No matter how senior, authoritative, or developmental a leader you are, you can’t manage your organization’s culture alone. You need everyone working together. And although you can discuss culture in detail in the boardroom, that’s not where culture develops. Changes in culture happen where the employees are.

But it won’t work to micromanage those cultural changes or force their implementation from the C-suite. If successive levels of management can’t manage change successfully, then you’ve got a problem that directives alone won’t fix. Your managers might be the wrong people or may not have been developed well enough. Or perhaps your C-suite hasn’t required a healthy level of accountability from them.

Take It from the Top

Who will articulate what needs to be accomplished? Starting at the most senior levels of the organization, make sure every team leader understands the part they play in supporting the culture and helping their teams support it too. Make cultural norms and values part of daily discussions. In group meetings, ask consistently: How can we best accomplish X? How could we be better at Y?

Employee’s responses to these questions will demonstrate the way they perceive the culture today. If they feel a lack of trust, they won’t be open. If they have insufficient confidence in each other, or are experiencing inadequate collaboration, you’ll see problems with commitment or even competence. And if team leadership is lacking, there may be a corresponding lack of direction or decisiveness.

Clear the Path First

Team leaders should not only show their employees the path, but help clear away any obstacles in it. It’s their job to ensure that the employees have the tools and resources they need to do their jobs as well as an understanding of day-to-day priorities. There may be disagreement about the best ways to accomplish goals or even about which things are most important. There’s nothing wrong with disagreements so long as they’re conducted candidly and respectfully, without anyone going underground.
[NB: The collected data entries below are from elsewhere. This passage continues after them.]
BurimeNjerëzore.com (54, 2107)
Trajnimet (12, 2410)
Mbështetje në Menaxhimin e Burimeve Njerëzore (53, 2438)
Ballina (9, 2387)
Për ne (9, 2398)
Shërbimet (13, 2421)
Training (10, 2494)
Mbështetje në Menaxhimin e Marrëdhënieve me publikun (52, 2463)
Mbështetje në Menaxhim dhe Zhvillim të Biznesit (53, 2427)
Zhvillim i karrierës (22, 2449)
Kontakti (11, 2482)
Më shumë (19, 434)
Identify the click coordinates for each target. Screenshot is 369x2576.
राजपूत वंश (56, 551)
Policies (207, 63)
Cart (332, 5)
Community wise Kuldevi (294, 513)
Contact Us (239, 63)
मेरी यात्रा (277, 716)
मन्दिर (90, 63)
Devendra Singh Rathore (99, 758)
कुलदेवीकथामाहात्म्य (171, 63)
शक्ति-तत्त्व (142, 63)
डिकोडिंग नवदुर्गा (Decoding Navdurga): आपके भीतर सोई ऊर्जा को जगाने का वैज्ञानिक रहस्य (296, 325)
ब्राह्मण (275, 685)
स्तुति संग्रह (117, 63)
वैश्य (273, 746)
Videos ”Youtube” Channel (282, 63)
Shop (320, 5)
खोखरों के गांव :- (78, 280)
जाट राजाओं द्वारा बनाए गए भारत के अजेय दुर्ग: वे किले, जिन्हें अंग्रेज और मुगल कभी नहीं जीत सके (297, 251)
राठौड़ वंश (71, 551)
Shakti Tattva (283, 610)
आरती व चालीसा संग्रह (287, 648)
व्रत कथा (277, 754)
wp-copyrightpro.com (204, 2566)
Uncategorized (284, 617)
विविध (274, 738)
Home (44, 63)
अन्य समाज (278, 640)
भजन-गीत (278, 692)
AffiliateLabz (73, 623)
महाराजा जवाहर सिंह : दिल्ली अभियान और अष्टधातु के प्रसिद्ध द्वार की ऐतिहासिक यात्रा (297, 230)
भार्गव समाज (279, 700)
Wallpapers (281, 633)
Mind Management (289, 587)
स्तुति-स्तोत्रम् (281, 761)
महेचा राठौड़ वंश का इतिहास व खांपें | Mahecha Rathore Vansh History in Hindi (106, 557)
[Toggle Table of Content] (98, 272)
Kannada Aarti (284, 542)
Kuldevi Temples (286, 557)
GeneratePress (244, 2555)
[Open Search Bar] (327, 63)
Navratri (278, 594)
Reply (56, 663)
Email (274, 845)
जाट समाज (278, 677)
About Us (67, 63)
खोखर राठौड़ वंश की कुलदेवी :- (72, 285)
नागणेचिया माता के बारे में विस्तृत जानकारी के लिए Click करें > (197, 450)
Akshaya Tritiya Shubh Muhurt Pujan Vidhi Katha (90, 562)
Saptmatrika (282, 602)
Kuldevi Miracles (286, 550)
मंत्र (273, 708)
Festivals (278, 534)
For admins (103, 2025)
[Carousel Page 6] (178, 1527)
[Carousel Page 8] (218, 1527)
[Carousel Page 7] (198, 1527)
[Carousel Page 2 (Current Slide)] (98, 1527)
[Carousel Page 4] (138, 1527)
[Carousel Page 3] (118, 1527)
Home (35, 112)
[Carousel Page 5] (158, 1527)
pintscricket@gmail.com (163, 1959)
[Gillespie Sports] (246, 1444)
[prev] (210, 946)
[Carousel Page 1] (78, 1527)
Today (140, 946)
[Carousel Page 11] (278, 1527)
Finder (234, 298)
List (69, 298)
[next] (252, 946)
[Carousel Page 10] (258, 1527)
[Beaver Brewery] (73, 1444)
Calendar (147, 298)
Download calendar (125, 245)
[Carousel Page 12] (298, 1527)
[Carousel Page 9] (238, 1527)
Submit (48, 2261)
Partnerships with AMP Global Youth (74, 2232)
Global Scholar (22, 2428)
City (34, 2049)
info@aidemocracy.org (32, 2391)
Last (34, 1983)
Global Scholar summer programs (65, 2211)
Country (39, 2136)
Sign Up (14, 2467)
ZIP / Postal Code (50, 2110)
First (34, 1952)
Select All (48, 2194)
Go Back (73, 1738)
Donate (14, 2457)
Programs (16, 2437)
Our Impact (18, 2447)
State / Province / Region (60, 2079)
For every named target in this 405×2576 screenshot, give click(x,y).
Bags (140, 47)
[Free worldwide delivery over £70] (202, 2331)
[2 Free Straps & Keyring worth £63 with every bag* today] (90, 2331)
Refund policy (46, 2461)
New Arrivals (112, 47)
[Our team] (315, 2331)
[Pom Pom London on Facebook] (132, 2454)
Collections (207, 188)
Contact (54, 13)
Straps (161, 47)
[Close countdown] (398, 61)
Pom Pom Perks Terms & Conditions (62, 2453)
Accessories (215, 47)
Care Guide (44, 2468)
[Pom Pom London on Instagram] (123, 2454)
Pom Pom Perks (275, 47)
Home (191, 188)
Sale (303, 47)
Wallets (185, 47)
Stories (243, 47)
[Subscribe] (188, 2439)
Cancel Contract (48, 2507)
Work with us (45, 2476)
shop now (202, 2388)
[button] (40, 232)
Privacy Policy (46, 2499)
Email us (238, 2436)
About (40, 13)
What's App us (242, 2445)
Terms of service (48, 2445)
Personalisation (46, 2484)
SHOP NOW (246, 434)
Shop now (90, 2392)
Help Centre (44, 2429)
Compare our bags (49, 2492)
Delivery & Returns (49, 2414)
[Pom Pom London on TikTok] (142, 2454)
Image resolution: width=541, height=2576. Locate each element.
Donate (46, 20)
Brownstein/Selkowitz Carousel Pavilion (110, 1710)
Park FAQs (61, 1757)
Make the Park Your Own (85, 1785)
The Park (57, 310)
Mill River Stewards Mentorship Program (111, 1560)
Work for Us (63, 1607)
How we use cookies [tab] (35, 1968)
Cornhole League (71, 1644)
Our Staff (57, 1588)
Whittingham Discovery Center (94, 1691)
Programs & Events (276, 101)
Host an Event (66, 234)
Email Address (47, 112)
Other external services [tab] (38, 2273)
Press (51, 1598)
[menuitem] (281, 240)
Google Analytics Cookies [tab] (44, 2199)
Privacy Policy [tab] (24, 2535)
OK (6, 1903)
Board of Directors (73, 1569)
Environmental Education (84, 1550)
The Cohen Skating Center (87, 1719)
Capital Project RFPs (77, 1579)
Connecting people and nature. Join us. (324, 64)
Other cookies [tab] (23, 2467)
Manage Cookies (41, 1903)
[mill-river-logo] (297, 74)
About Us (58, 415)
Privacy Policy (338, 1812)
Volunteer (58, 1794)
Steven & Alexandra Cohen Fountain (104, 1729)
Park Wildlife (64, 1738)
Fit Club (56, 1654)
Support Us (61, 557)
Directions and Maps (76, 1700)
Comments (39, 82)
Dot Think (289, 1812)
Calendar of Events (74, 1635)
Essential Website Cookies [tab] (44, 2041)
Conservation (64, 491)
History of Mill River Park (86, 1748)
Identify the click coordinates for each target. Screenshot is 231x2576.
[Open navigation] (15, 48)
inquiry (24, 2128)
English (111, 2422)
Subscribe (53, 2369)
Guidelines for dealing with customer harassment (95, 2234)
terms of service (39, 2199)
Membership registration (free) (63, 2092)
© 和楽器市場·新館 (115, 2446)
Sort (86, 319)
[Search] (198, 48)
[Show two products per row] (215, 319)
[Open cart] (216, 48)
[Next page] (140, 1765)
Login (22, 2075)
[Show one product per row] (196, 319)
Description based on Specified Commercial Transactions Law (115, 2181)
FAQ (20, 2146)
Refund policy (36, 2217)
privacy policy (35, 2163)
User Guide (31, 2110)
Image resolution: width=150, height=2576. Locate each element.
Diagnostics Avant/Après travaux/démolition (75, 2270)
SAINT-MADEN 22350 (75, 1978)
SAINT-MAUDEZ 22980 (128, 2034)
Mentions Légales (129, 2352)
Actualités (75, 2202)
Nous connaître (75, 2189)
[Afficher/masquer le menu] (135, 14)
And the initial focus should be on effectiveness. Once people know how to get things done – while continuing to treat each other well, of course — then efficiency can always be ratcheted up afterward. But whether it’s due to a need for speed or cost-cutting, concentrating too heavily on efficiency too early, without first establishing accuracy and quality of output or process, will create too many piecemeal activities and place too much emphasis on the trees and rocks and not enough on the forest or the path.

Establish Good Will as a Baseline

An effective workplace with strong cultural norms can help everyone reach their individual potential by bringing out their competence and confidence. Employees need to feel that they can be themselves at work and be appreciated for who they are and their individual differences as well as for how they fit into the organization and succeed there.

In a strong culture, individuals learn to spur themselves and each other on to greater things without undermining anyone. Employees are less likely to fear either moderate conflict or bad news if the difficulties that arise are in service to the needs of the business and not because of personal rancor or gain. When everyone understands their part in what needs to be done and why they’re doing it, then a general level of good will can support people through even the most difficult conversations.

Most employees want to grow and give back. Organizational cultures work best when the game is fair for all employees and everyone understands the rules and what it takes to win — from the C-suite to the shop floor.